Business Succession Planning: Not Every Family Has an Elsie

I have a confession to make. In last week’s Family Legacy Planning email, I identified “business succession planning” as the most neglected area of estate planning. I grew up in a family business. Here’s my confession: our family also neglected business succession planning. There, I said it. Sometime the cobbler’s own shoes need attention.

As it turns out, in failing to plan for the transition of our family business, we are in the company of millions of others. Consider these statistics: 90% of American businesses are family-owned or controlled, yet less than one-third of those businesses have a succession plan. The family is left unprepared when an unexpected event occurs, such as the death of the owner. That’s what happened when my brother Irwin died. Irwin ran our family business, and when he died only two weeks after his cancer diagnosis, we were caught off guard. Fortunately, we had a savior—my 86-year-old mother Elsie emerged from retirement and, over the course of a year, single-handedly shepherded the business through to a successful conclusion. We were fortunate she had the skills and strength to rescue us. There was no one else besides her who knew the business and could have done what she did. Had it not been for my mother, we’d have been in desperate shape.

But not every family has an Elsie. I urge all business owners to learn from our story and have a succession plan in place. That way, if you’re caught off guard and don’t have an Elsie, your family will know what to do.

Here’s the story of our family business. When I was an infant, my father Julius started our family business. It wasn’t glamorous.

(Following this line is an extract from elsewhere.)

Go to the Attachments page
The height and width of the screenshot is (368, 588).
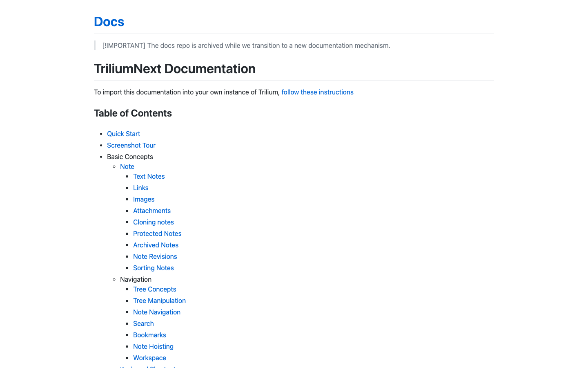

It was an industrial café in Fort Worth’s meat packing district. We opened before 5:00 a.m. and served meals to the packing house employees. It wasn’t air conditioned, and our customers came straight from the area killing floors, boning rooms, and rendering plants—covered in blood-stained work clothes. The sight was one thing; the smell was even harder to imagine. I grew up working alongside my parents and brother from the time I was a mere toddler—clearing tables, washing dishes, cooking, and (as soon as I could add) working the cash register. That business gave me an education unlike anything my friends and I learned at school. It was hard work, but it provided us an honest living. My father used to say: “If you take care of your business, it will take care of you.” Indeed, that was true.

As I said in last week’s email, like so many business owners, my parents lived and breathed their business as if was like another child in the family. That day’s business was the topic of conversation at dinner every night. I understand and respect how people become so attached to their businesses, all the more reason to plan for the continuity of that business when the day comes the founders are no longer there to run it.

Over the years, Blum’s Café gradually morphed into J. Blum Co. Meat Packing Supplies. We started selling the workers knives, gloves, rubber boots, hard hats, frock coats, and all the other things meat packers use in their trade. Then we expanded into selling those supplies to meat packing businesses. I continued working in the business throughout my school years. Motivated by that school of hard knocks, I went full force into my studies and opted to become a CPA/tax lawyer. But my brother Irwin stayed on in the family business. When my father died and my mother retired, Irwin ran the business. Irwin was a dynamo—working like a machine, running every aspect of the business and keeping most it in his head. When he died, the only one who knew what was in Irwin’s head was my mother. In her mid-80’s, Elsie jumped right in with full force and took over. She’s a miracle woman.

Here’s the moral: Don’t depend on an Elsie to appear out of the blue and rescue your family business if the owner is suddenly gone. In the coming weeks, I’ll cover the steps to take in creating a business succession plan. And in the spirit of my confession, I’ll close with the adage: Do as I say, and not as I did.

Marvin E. Blum

The Blum family matriarch, Elsie Blum, surrounded by loving family. A business dynamo in her 80’s, Elsie single-handedly managed the family business transition.